Para Rolando Núñez -Coordinador del Centro de Estudios Sociales Nelson Mandela- la situación es de verdadero desastre humanitario o genocidio étnico.

- I-

Contemporáneamente buena parte del pensamiento y de la praxis gubernamental forman una atmósfera, que se asemeja a una nube radiactiva que convierte nuestra cultura en algo irrespirable, apoyados en esa parte del país que gravita en torno de un modelo de enriquecimiento personal y de consumo que no vacila en abrirse paso a los codazos, aunque su bienestar no tarde en irse en el carruaje amarillento de las hojas.

El flaco prestigio de la palabra oficial ya no soporta el peso de las quimeras: un tren bala -erigido en medio de la pobreza- que nos llevaría a 300 km. por hora a un estadio superior de la humanidad, no deja de ser un perfecto extravío.

- II-

Pero no hay un balance que de razón del pasado para entender cómo reaccionar en el presente. Es como si cada quién hubiera sufrido por su cuenta, escribe Rossana Rossanda. Los movimientos, que dicen apuntar a una sociedad más justa, responden dividiéndose; deriva clásica de las derrotas. La indagación de las culpas respectivas va a toda máquina.

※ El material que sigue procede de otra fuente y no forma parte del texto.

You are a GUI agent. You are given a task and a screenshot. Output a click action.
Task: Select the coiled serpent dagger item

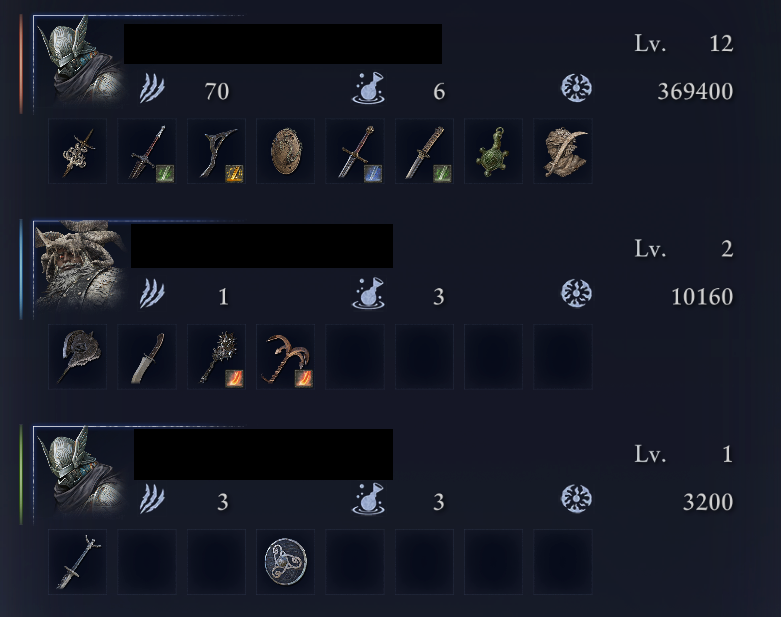(77, 151)
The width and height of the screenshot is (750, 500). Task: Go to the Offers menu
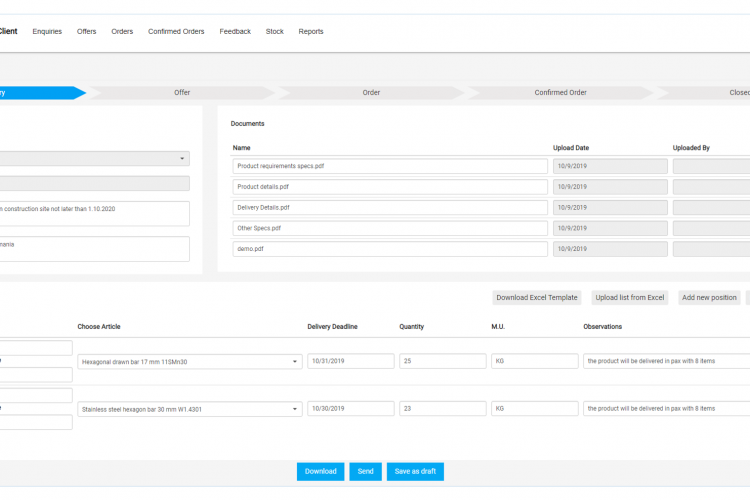tap(87, 31)
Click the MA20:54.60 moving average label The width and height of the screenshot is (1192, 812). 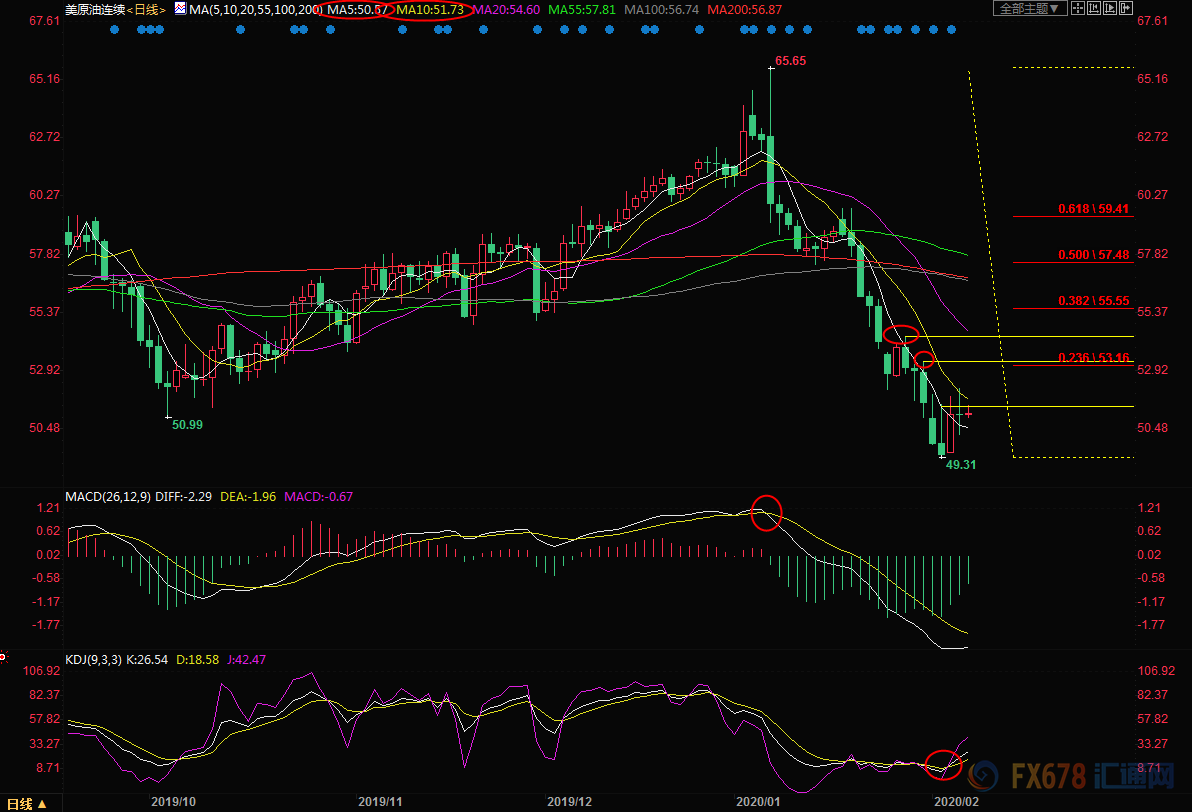point(508,9)
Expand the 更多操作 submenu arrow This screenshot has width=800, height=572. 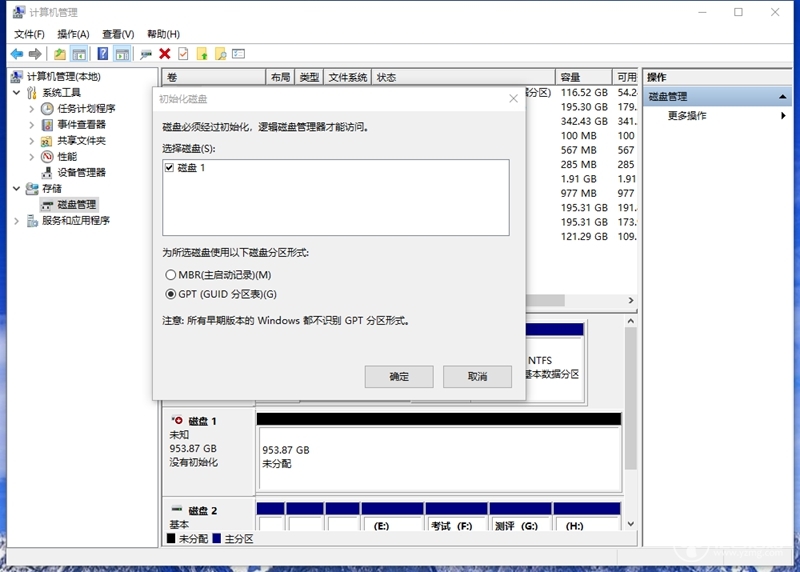coord(783,116)
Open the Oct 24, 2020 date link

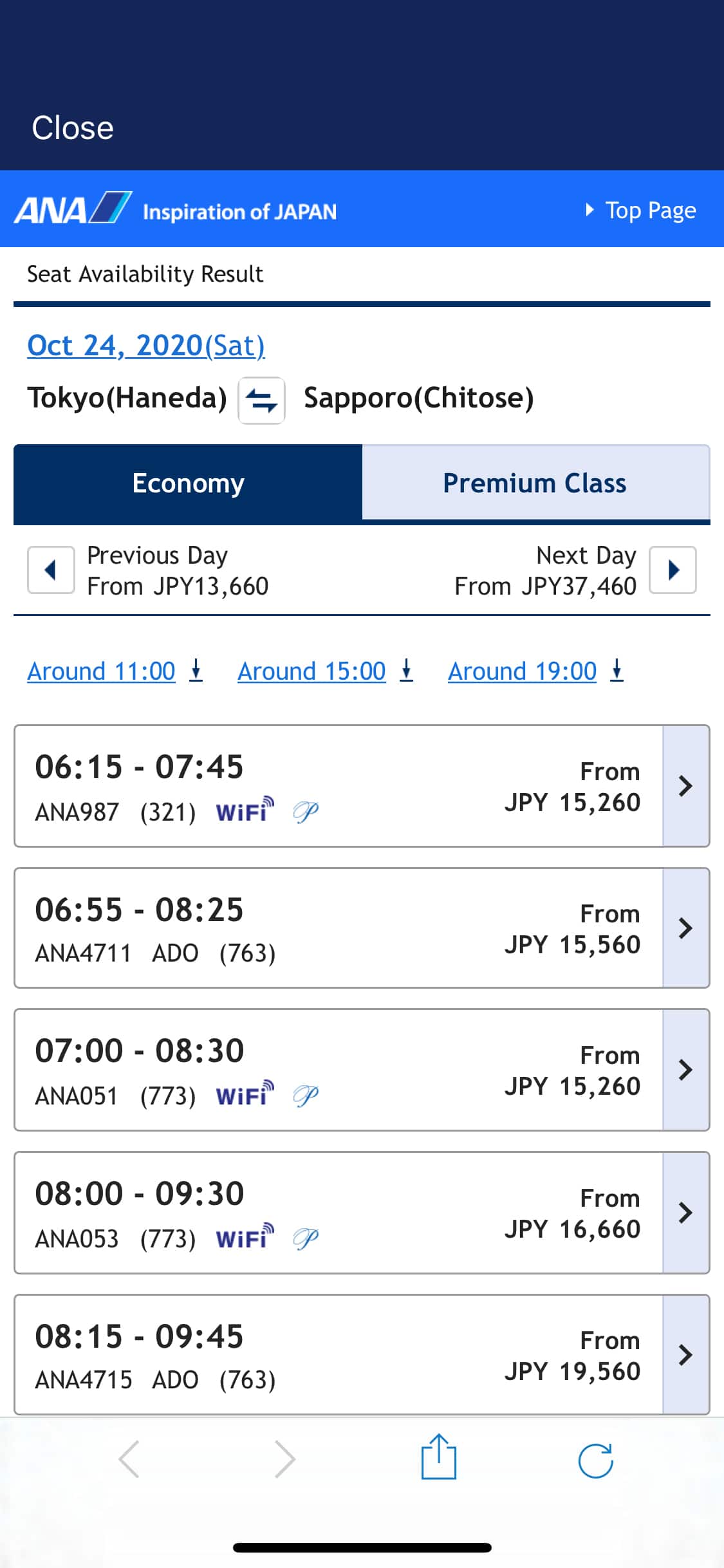pyautogui.click(x=146, y=346)
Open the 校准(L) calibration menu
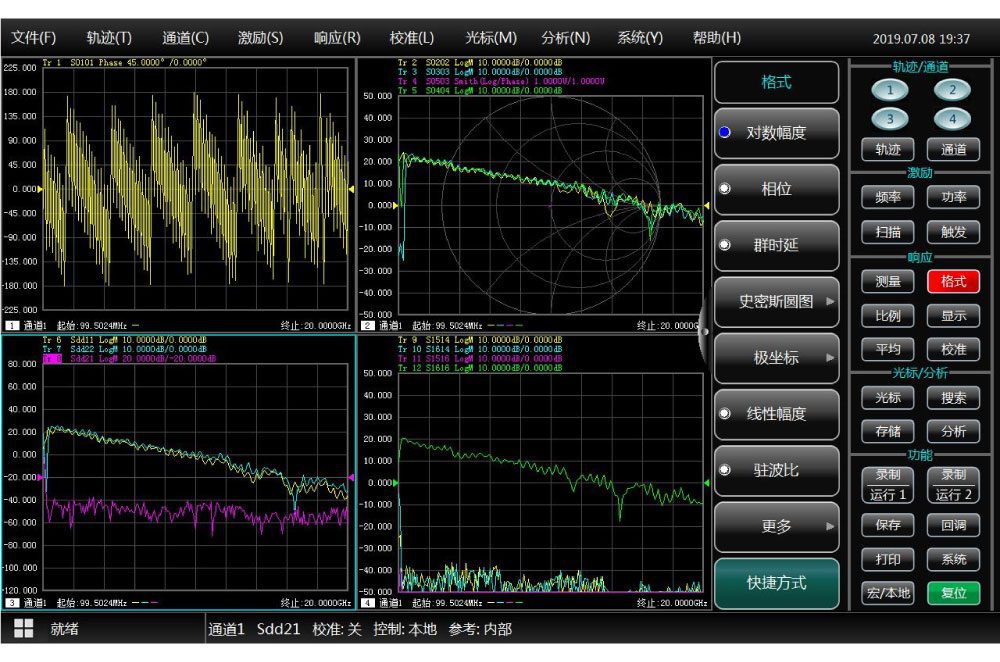 pyautogui.click(x=411, y=38)
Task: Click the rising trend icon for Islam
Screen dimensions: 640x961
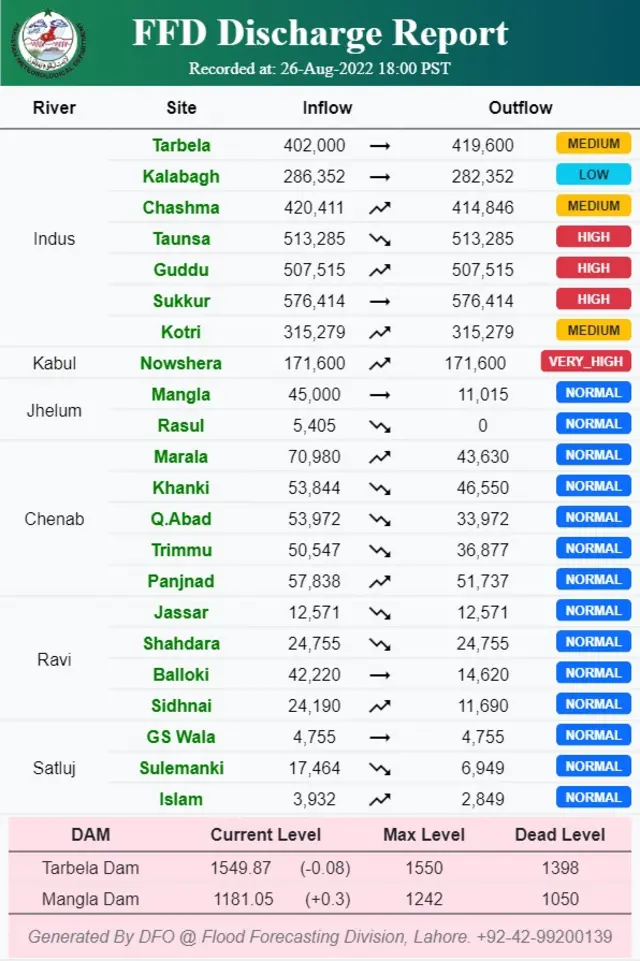Action: [380, 800]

El intento de poner en el centro de la discusión el qué hacer, y no el recíproco ajuste de cuentas, parece fallido, aunque tengamos el corazón intacto de urgencias. Nunca ha sido tan débil e inadecuada la representación política de los trabajadores ocupados o no, nunca tan débil las formas de resistencia a la mercantilización total de los seres vivos.

Rossanda afirma que la democracia representativa no producirá nunca una revolución, pero las formas de represión que puede producir son muchas. No saldremos sin daño los próximos años.